**Work required:** Please repeat exactly the lines from the one containing "Click the arrow bullet before 'How shall'" to the end of the entries below, both included, and omit all pictures.

==========

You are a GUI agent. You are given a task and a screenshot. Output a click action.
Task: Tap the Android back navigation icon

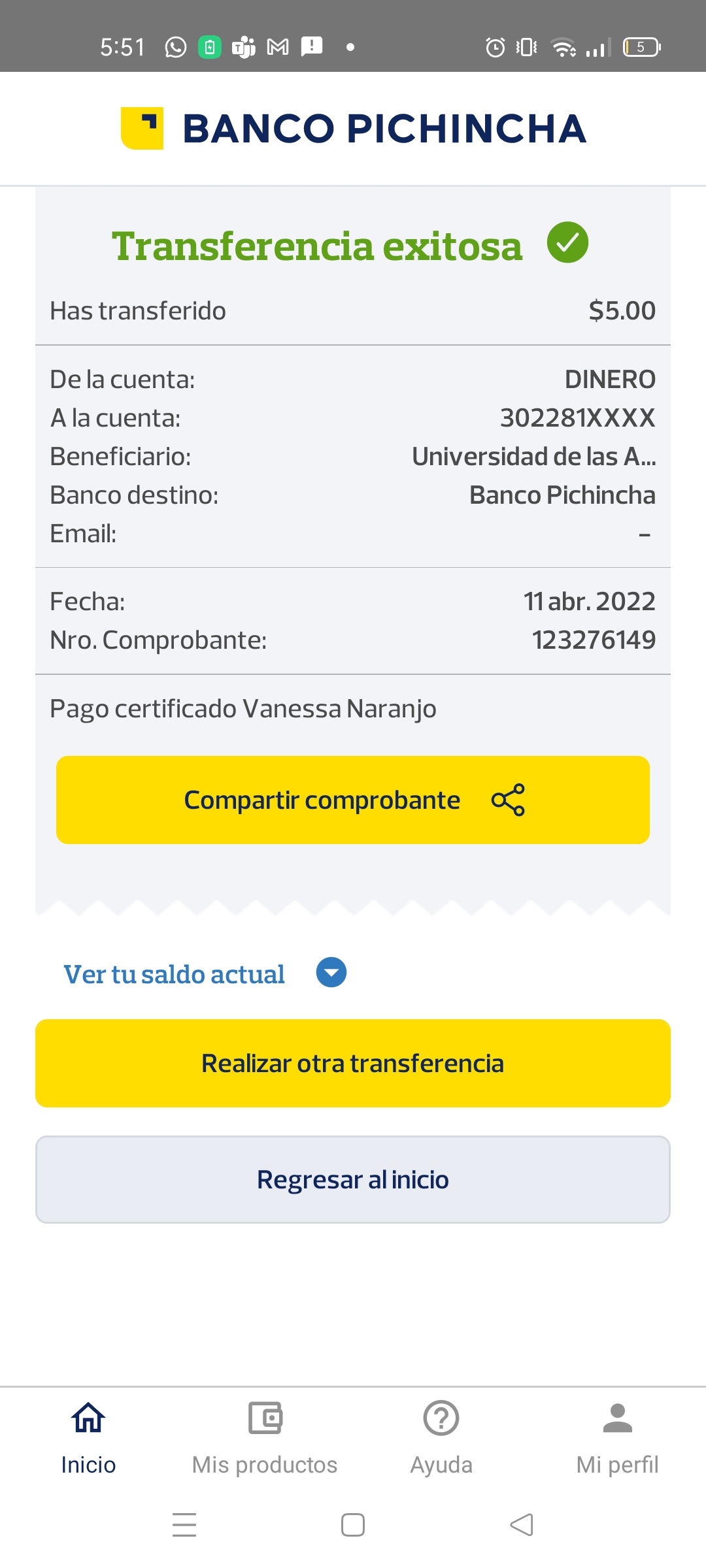[522, 1525]
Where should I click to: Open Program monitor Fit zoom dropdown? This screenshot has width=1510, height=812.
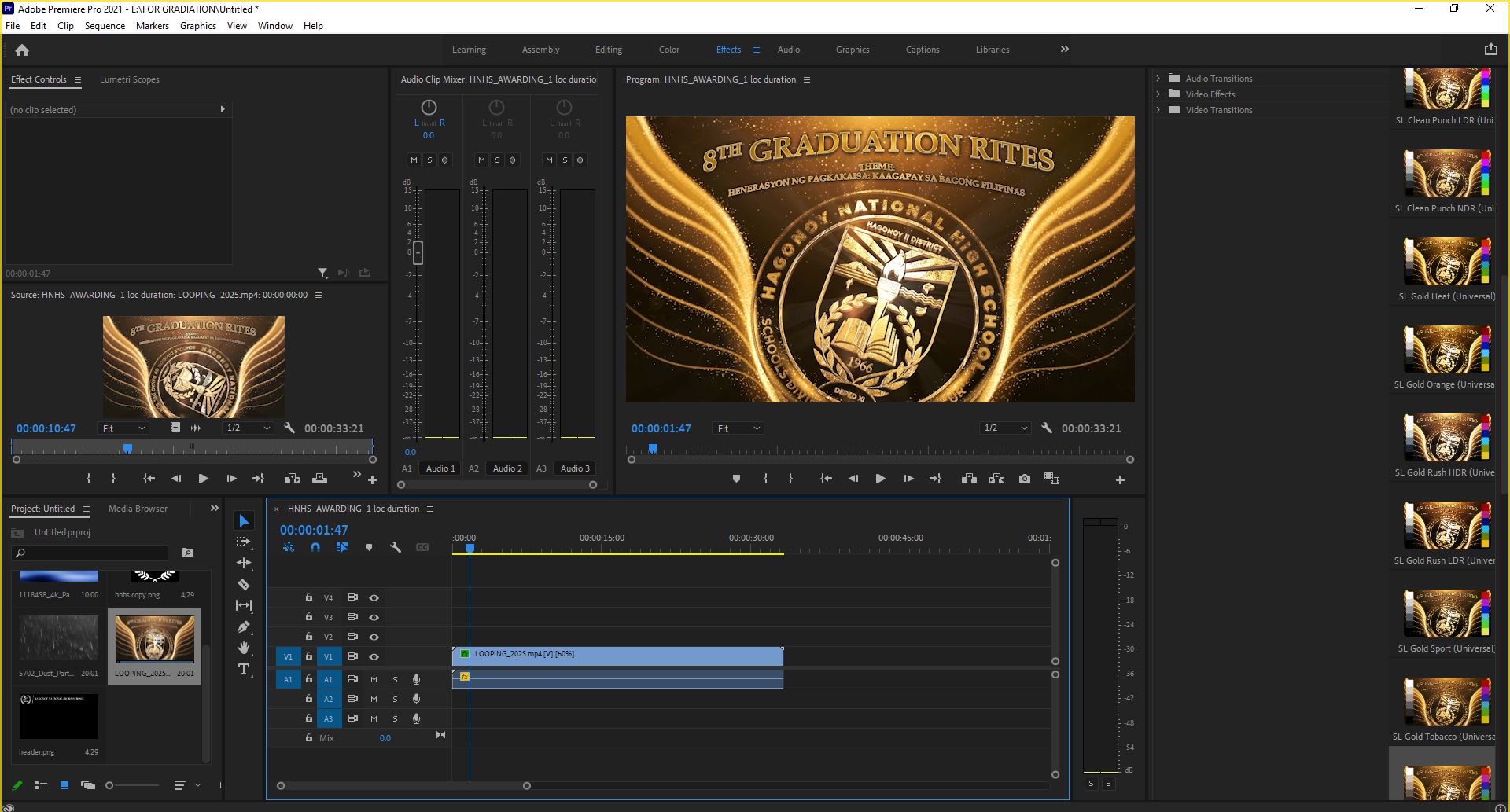tap(738, 428)
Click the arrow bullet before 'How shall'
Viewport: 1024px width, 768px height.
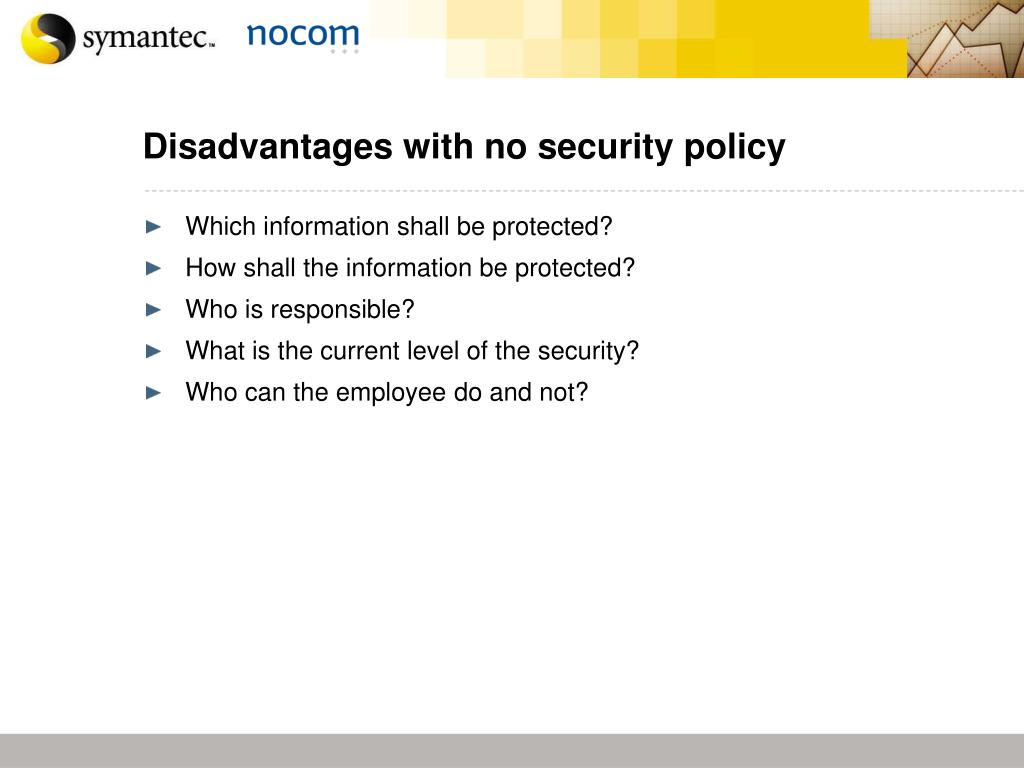pyautogui.click(x=153, y=268)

==========

**Response to this task:**
Click the arrow bullet before 'How shall'
Viewport: 1024px width, 768px height.
pyautogui.click(x=153, y=268)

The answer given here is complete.